One common point was found in the dimension of health restoration, where all families did not health traditions that were followed prior to going to the hospital. It should be noted that all of the aspects in which an identification with the cultural heritage were identified, the nature to which such heritage prevented the delivery of health services is unknown. In that regard, for two families there is some identification with the cultural heritage, while the third family initially relied on Western health care delivery (Spector, 2009).
Generally, the subscription to these traditions in my family is not an issue of vital importance, i.e. neither such subscription prevents from having help, nor it substitutes professional help in serious health matters. It can be assumed that the same can be said about the Arab family which is living in the US for a fair amount of time. The identification with heritage might be seen in minor health issues which those families assume to have knowledge of. Nevertheless, when a wrong diagnosis might be made, such cultural identification might prove to be considered by health care providers. Thus, the importance of assessing heritage and cultural background can be understood.

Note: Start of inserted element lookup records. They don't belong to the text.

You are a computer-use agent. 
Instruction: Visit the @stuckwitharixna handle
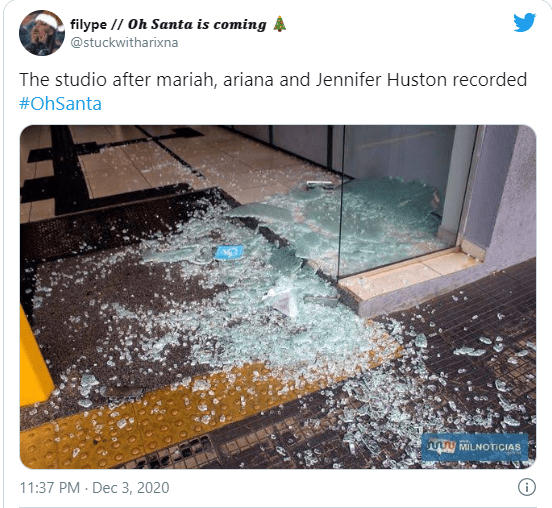click(x=124, y=43)
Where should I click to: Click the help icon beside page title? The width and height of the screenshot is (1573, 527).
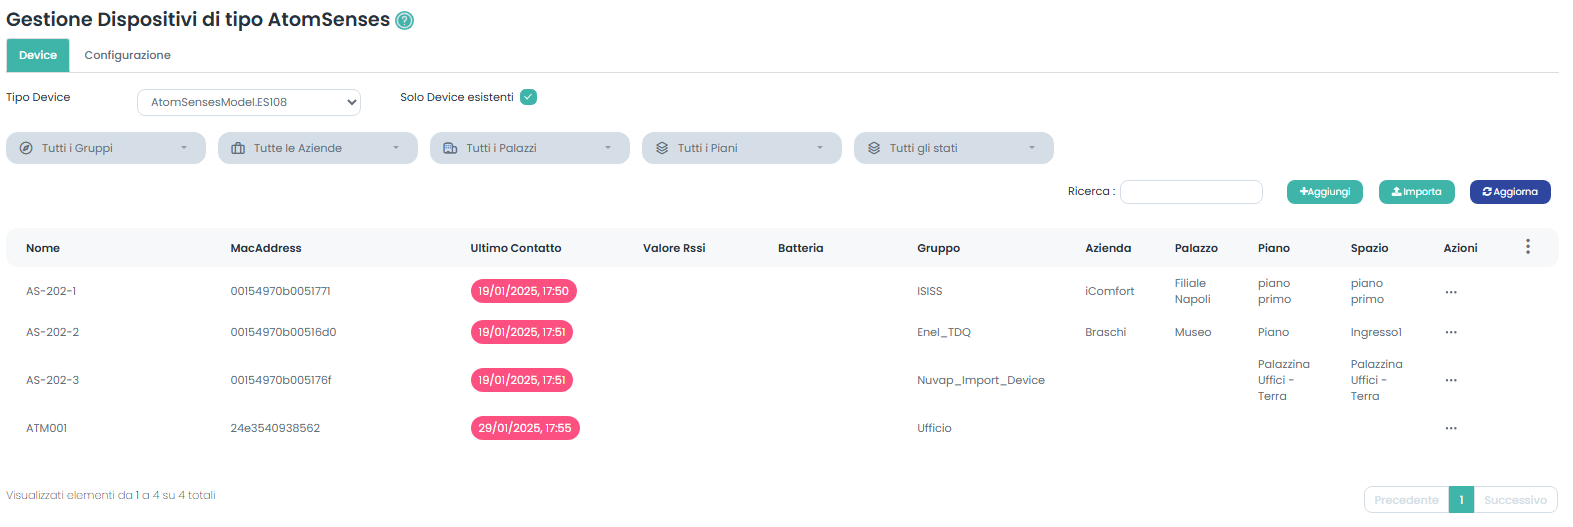(404, 21)
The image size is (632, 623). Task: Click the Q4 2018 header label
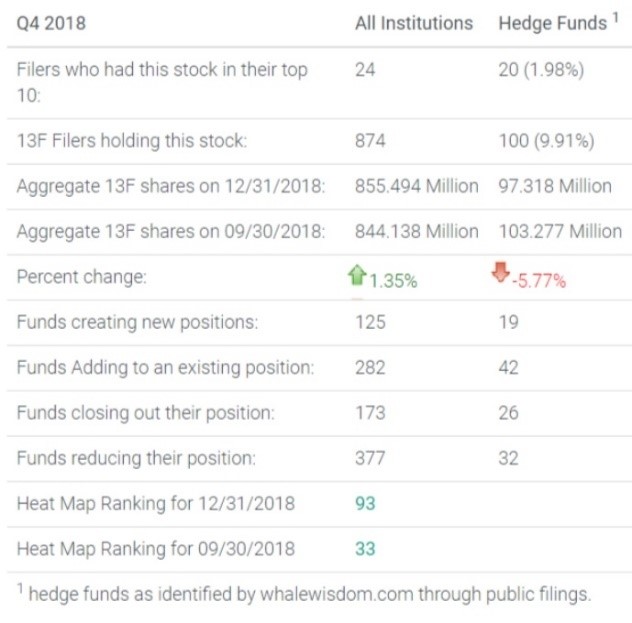(x=50, y=23)
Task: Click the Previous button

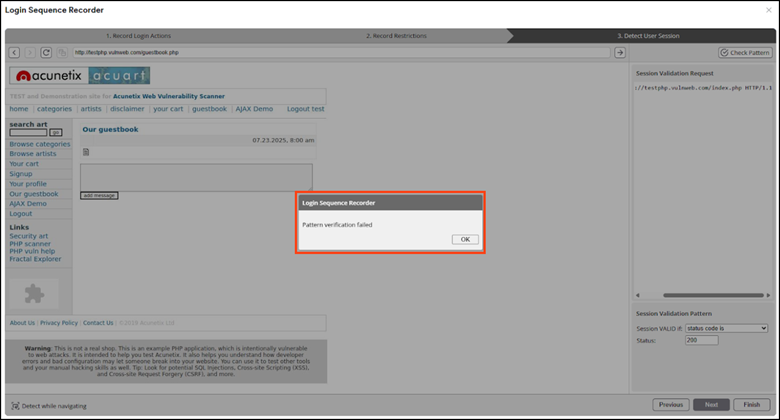Action: point(670,405)
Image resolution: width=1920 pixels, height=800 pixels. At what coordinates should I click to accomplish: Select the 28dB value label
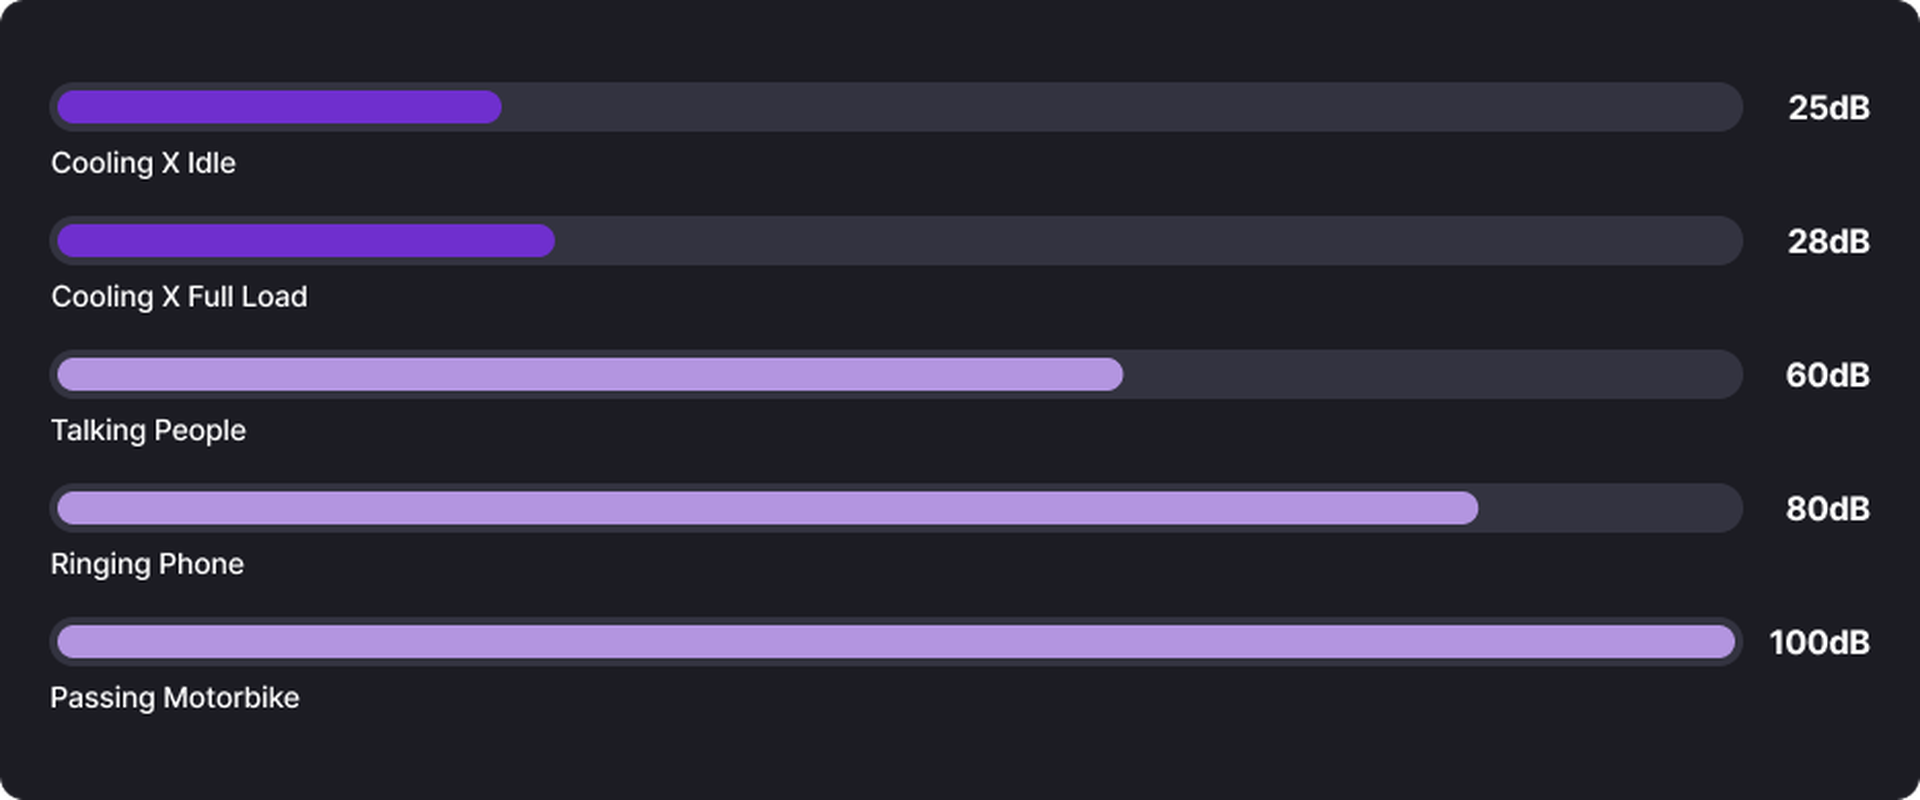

Additionally, the identification with my professional heritage nursing, provides an understanding of health care issues, including those culturally sensitive and culturally appropriate. Similarly, such heritage allows identifying cultural heritage aspects that might pose barriers for health care service delivery.
Conclusion
The present paper provided a summary of the heritage assessment test. Additionally, the paper provided a comparison of existing health traditions. It can be concluded that heritage assessment can be a helpful tool that might aid health practitioners to provide health services that will be culturally and linguistically appropriate.
References
Edelman, C., & Mandle, C. (2005). Health Promotion throughout the life span: Elsevier Health Science.
Spector, R. E. (2009). Cultural diversity in health and illness (7th ed.): Prentice Hall Health.